-- Data records follows --

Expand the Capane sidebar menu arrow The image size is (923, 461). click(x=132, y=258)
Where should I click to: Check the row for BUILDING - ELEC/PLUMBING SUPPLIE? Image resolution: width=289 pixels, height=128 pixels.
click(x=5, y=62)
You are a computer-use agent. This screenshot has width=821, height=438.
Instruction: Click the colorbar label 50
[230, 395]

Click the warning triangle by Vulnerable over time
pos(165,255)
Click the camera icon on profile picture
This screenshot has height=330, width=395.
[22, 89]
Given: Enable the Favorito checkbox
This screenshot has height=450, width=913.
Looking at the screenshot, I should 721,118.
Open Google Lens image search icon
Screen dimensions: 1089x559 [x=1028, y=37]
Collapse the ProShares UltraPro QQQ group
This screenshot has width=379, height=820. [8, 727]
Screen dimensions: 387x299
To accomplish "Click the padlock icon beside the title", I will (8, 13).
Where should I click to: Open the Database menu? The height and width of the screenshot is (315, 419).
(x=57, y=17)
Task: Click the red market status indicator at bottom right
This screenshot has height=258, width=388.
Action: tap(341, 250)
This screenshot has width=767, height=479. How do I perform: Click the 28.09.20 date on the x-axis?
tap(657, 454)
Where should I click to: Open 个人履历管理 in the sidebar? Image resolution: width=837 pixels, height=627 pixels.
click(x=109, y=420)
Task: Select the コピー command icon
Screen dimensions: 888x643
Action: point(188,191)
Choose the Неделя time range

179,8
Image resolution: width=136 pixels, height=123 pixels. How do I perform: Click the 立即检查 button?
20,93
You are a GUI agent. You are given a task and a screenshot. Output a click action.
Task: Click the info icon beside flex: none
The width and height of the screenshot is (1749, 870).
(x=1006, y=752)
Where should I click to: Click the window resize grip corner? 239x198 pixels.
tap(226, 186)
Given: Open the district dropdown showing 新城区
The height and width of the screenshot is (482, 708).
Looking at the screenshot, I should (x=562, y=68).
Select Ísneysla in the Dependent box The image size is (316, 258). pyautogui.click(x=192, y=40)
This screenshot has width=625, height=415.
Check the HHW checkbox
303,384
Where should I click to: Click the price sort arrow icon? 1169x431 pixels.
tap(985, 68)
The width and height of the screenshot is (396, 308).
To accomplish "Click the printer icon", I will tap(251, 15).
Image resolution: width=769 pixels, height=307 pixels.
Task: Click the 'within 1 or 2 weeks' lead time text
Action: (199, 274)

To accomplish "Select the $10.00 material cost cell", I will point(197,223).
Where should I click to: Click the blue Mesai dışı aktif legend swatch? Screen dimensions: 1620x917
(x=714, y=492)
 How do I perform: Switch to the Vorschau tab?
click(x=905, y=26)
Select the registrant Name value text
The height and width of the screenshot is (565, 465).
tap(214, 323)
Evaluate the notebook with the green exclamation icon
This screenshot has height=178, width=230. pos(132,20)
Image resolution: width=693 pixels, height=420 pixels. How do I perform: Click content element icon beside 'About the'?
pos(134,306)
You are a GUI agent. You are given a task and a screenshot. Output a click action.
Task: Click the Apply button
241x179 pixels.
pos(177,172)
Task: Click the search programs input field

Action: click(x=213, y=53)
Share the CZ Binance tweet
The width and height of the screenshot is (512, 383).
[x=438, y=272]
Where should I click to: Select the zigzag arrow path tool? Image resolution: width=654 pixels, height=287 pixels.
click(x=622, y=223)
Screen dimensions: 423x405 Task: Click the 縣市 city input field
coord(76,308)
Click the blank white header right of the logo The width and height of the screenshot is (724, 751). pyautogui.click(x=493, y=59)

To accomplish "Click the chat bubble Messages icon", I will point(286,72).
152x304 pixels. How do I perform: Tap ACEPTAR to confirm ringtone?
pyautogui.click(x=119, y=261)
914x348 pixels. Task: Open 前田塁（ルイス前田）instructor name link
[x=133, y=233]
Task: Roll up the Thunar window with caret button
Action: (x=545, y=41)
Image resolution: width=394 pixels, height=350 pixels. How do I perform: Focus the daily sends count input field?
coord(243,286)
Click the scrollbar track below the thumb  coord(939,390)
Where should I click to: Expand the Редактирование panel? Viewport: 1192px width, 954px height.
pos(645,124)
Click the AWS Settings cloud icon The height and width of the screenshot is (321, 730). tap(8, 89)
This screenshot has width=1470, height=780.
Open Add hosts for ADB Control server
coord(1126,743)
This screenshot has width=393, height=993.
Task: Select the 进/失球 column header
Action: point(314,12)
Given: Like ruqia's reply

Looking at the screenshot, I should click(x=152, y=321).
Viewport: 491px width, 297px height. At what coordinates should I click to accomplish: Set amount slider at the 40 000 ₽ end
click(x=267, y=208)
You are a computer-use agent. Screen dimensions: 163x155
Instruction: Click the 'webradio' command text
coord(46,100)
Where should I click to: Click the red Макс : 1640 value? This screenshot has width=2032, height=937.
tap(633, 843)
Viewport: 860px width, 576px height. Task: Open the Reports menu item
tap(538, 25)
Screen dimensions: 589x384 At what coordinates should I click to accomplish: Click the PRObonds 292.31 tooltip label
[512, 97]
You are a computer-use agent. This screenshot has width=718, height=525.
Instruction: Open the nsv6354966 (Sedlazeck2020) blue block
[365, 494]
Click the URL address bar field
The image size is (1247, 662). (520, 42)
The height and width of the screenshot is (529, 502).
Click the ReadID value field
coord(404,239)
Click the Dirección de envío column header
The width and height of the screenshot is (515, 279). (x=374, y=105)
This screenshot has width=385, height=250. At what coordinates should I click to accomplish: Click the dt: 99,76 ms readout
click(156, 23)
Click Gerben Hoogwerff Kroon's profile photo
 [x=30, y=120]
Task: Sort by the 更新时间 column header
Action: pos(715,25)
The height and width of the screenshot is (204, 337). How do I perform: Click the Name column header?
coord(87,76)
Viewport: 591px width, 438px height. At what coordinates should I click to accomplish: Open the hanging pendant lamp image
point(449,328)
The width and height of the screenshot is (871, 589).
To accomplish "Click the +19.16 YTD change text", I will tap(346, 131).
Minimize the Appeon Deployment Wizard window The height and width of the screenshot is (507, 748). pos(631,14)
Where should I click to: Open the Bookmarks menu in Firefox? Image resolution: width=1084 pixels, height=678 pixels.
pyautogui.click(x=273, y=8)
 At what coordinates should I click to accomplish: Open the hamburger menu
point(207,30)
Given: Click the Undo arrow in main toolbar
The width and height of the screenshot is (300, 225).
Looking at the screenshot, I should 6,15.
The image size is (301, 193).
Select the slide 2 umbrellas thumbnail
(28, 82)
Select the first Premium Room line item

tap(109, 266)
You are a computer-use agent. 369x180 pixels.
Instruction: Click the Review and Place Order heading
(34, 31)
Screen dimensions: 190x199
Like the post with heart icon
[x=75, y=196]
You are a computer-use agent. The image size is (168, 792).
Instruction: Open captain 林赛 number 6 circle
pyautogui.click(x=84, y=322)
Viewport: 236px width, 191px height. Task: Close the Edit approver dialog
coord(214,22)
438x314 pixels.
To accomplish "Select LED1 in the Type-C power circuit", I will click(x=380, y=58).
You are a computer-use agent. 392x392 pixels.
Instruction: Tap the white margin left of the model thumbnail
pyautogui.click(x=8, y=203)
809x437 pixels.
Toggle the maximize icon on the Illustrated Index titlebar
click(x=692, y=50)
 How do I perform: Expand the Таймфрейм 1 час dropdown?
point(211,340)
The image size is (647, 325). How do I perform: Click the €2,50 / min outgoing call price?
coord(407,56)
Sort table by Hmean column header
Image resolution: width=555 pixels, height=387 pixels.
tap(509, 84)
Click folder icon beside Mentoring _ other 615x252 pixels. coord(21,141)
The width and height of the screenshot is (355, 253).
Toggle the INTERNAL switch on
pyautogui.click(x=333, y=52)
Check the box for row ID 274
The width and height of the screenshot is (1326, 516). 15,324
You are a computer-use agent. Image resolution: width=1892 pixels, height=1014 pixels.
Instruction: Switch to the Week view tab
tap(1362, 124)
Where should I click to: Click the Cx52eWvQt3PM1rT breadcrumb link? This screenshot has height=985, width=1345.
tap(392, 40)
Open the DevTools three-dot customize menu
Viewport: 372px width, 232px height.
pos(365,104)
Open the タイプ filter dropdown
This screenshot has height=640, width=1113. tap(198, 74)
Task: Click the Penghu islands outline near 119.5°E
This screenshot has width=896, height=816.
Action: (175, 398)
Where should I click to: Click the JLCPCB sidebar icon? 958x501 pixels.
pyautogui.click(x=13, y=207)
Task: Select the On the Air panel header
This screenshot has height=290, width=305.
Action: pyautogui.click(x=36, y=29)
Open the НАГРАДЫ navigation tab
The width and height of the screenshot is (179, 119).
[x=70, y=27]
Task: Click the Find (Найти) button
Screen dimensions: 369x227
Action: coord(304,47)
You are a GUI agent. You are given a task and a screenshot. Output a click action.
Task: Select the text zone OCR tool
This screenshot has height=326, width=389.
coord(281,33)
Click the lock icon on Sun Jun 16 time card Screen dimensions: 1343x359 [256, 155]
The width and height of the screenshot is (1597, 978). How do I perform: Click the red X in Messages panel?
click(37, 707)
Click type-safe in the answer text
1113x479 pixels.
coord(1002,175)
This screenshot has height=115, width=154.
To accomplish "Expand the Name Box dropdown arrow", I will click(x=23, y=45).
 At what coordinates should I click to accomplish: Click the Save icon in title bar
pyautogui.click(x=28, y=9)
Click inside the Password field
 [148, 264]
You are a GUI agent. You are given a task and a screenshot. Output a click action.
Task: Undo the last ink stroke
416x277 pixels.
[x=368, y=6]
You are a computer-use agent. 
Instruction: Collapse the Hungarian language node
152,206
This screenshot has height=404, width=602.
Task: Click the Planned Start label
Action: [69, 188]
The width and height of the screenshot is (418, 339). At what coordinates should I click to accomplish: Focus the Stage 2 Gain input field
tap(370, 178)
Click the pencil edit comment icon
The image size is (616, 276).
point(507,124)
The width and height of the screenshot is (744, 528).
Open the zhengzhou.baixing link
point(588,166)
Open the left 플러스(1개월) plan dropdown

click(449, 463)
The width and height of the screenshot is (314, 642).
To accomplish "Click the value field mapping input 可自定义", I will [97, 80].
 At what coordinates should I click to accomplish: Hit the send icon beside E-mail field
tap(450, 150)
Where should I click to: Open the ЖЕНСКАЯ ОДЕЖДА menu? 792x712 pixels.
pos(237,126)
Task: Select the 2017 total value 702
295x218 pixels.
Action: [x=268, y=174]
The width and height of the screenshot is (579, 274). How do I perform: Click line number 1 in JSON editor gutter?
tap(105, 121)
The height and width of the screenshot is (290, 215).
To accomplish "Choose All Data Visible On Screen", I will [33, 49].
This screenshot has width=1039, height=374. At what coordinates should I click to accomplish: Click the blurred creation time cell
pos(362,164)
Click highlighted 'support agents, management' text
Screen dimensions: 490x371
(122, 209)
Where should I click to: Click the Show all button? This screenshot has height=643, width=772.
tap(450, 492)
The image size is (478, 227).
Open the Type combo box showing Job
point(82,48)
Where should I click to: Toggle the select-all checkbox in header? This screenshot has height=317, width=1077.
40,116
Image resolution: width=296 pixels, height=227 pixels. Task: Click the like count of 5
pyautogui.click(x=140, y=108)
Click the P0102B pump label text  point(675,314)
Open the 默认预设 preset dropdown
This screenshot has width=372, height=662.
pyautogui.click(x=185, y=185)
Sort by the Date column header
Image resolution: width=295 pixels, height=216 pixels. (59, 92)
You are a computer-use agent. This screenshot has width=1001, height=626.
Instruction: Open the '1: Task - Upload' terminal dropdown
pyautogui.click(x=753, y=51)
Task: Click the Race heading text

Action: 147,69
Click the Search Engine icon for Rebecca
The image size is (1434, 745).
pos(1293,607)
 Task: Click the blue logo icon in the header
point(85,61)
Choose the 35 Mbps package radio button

-- Data records concluded --

Task instructions: Using the data above, copy each line that contains "computer".

Exercise result:
You are a computer-use agent. This screenshot has width=821, height=438.
You are a computer-use agent. Screen dimensions: 163x155
You are a computer-use agent. This screenshot has width=718, height=525.
You are a computer-use agent. 369x180 pixels.
You are a computer-use agent. The image size is (168, 792).
You are a computer-use agent. 392x392 pixels.
You are a computer-use agent. Image resolution: width=1892 pixels, height=1014 pixels.
You are a computer-use agent. 
You are a computer-use agent. This screenshot has width=1001, height=626.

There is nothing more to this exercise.